Problem statement
Scan the lines below for the string "computer". Reply with how many match, and no other words.
=== Input for this task ===
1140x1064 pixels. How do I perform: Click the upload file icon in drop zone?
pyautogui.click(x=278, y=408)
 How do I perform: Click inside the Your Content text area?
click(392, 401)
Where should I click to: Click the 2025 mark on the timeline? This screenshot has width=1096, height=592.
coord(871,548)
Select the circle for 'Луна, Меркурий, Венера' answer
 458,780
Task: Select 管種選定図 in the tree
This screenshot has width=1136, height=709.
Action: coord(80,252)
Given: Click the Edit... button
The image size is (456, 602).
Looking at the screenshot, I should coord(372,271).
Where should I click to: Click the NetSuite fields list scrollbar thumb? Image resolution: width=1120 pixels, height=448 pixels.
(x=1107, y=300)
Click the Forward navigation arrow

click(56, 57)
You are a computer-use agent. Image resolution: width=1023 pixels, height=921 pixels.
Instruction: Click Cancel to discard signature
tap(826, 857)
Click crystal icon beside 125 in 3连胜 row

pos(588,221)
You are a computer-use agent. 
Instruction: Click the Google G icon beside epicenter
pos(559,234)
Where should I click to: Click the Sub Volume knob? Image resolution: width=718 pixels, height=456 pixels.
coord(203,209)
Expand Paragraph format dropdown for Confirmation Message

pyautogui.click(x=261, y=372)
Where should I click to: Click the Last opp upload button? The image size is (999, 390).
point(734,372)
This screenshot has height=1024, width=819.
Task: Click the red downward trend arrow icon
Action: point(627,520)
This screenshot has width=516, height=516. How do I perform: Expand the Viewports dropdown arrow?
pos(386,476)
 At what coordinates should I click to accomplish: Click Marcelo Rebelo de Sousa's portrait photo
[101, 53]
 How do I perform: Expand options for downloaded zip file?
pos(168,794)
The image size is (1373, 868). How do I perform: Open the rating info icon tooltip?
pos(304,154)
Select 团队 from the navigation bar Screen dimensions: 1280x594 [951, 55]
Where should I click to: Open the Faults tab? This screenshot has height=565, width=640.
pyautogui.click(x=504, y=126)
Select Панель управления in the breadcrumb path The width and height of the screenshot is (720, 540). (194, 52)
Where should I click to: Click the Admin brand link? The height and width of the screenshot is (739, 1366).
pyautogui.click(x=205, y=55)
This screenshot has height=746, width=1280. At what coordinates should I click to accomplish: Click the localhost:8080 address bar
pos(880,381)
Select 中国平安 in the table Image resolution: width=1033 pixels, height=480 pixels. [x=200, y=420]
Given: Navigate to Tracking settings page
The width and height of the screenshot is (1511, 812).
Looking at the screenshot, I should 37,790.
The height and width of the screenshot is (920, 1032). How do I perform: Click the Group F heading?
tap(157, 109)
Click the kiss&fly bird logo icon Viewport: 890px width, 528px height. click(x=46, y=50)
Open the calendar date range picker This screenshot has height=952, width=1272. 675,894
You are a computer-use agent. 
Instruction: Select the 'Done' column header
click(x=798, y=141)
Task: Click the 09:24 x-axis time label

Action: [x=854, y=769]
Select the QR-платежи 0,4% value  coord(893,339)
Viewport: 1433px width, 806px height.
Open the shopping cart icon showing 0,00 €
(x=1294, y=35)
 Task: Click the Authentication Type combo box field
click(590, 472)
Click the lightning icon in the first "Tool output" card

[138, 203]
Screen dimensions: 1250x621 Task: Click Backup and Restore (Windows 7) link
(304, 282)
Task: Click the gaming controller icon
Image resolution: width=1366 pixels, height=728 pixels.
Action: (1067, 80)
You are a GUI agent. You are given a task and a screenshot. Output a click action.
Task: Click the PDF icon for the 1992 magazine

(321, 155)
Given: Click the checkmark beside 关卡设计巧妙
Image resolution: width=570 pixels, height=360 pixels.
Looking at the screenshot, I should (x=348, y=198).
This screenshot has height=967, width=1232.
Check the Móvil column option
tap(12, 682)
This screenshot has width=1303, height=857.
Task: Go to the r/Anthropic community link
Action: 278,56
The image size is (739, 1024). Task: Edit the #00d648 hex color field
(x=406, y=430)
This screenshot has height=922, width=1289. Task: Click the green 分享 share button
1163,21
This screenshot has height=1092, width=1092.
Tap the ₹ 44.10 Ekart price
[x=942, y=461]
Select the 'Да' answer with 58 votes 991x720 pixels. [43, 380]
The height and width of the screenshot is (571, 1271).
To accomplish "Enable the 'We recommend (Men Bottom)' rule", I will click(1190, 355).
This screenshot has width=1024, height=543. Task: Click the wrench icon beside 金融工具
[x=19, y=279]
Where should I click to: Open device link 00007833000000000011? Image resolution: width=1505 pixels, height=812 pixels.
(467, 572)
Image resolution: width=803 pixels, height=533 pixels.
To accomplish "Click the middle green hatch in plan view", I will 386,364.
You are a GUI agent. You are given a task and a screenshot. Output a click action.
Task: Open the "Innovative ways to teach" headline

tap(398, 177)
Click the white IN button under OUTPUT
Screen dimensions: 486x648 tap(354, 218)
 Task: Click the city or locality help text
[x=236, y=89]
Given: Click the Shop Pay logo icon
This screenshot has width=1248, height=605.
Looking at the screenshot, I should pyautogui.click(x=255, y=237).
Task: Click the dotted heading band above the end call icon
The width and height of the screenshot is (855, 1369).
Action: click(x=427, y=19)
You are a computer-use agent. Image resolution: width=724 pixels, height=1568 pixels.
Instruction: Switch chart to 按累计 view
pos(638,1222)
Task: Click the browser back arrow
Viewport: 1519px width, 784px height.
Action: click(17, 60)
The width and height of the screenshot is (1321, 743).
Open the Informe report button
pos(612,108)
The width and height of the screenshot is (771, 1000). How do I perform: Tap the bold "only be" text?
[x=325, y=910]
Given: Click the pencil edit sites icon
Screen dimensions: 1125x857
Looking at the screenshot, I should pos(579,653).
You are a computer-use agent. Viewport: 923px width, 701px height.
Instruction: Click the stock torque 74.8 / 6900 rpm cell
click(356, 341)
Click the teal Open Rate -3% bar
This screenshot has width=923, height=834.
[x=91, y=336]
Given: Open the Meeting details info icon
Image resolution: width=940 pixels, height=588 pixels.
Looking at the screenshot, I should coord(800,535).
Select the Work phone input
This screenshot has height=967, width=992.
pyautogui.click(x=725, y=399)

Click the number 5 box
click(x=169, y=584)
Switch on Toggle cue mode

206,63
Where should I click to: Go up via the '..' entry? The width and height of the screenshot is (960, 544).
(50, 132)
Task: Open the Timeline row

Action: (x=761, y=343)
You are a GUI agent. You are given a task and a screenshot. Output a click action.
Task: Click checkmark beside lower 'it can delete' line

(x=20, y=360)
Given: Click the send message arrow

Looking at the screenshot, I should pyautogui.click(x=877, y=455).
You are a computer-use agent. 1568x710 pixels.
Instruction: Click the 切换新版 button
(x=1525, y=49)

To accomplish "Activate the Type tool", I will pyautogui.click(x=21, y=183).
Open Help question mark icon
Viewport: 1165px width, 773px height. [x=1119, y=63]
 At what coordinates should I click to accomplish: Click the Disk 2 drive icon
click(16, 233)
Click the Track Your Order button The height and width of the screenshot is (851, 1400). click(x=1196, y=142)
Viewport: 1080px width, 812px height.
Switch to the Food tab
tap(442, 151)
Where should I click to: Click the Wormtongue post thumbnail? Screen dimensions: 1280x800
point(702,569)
===
Response to this exercise
6